Serves and speed were always Roddick’s weapon. A mediocre backhand at best was never really a big part of his game, even during the early part of his career, when he won the 2003 US Open and reached four more Grand Slam finals, losing all of them to Roger Federer. As the game changed and Roddick got older, injuries and simply age took his toll on his body, and the later years were simply Roddick trying to hold on with his serve alone.
He never finished a season without winning a title, including during the leaner years since 2009, but he won just won Masters title since 2006 (Miami in 2010) and he didn’t make it past a Grand Slam quarterfinal since the 2009 Wimbledon final, a match which was one huge serving duel against Roger Federer, with Roddick coming up short in the fifth set, giving one of his trademark remarks at the end while Federer was giving his winning speech.

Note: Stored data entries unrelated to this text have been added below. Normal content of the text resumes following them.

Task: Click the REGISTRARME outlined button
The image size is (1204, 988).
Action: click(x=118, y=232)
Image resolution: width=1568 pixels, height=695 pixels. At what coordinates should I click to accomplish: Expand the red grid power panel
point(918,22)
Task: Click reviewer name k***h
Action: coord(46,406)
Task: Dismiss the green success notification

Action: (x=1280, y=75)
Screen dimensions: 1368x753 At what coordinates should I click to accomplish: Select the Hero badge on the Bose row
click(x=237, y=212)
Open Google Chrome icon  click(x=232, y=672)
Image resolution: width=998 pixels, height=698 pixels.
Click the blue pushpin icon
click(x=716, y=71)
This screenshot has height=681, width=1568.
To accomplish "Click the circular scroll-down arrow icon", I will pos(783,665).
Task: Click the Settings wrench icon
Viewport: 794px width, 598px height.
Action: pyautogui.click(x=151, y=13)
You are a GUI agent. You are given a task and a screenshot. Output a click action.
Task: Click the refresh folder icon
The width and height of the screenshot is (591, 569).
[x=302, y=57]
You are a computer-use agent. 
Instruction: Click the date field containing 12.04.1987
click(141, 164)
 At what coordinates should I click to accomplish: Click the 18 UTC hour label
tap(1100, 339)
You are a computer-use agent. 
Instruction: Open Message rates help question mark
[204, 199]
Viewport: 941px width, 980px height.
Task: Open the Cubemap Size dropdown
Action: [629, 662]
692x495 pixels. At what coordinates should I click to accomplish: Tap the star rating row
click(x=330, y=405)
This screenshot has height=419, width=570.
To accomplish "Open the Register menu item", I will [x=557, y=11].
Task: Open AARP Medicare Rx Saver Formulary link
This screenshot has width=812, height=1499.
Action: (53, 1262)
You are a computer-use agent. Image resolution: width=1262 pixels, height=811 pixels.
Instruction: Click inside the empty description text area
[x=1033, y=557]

Roddick knew it was over despite making it 4-5 in the fourth set against Del Potro. He couldn’t break the Argentine, who played smart tennis for most of the match, keeping Roddick on the backhand for most of the rallies and reconizing most of Roddick’s runs up to the net in time, punishing the American again and again for the speed he lost and tried to rekindle one last time.
The tears around the stadium already began, with his wife, Brooklyn Decker, always a woman who grabs plenty of attention no matter where she is or what she’s doing (supermodels tend to do that), showing redness under her huge sunglasses, unable to hold back her tears or successfully conceal them. Roddick himself seemed aware of his fate, not too concentrated when Del Potro began another serving game. He knew he wasn’t going to be able to stop him, or stop the end of his career from finally arriving.
Roddick had four goals when he began his professional tennis career way back in 2000, when he was just 17. Winning the US Open and Wimbledon, reaching the number one spot of the ATP rankings and winning the Davis Cup with the United States. He accomplished three of these goals, missing out on Wimbledon despite making the finals three times. Too much Roger Federer in his way.
He was in the wrong era for his kind of style, but made the most of his talents, and eventually, you can’t ask for anything more from a player. Roddick gave it all he had, and turned out a pretty good career. Not an all-time great, but more than a one-hit wonder, and someone who won’t be forgotten, for his style and his personality.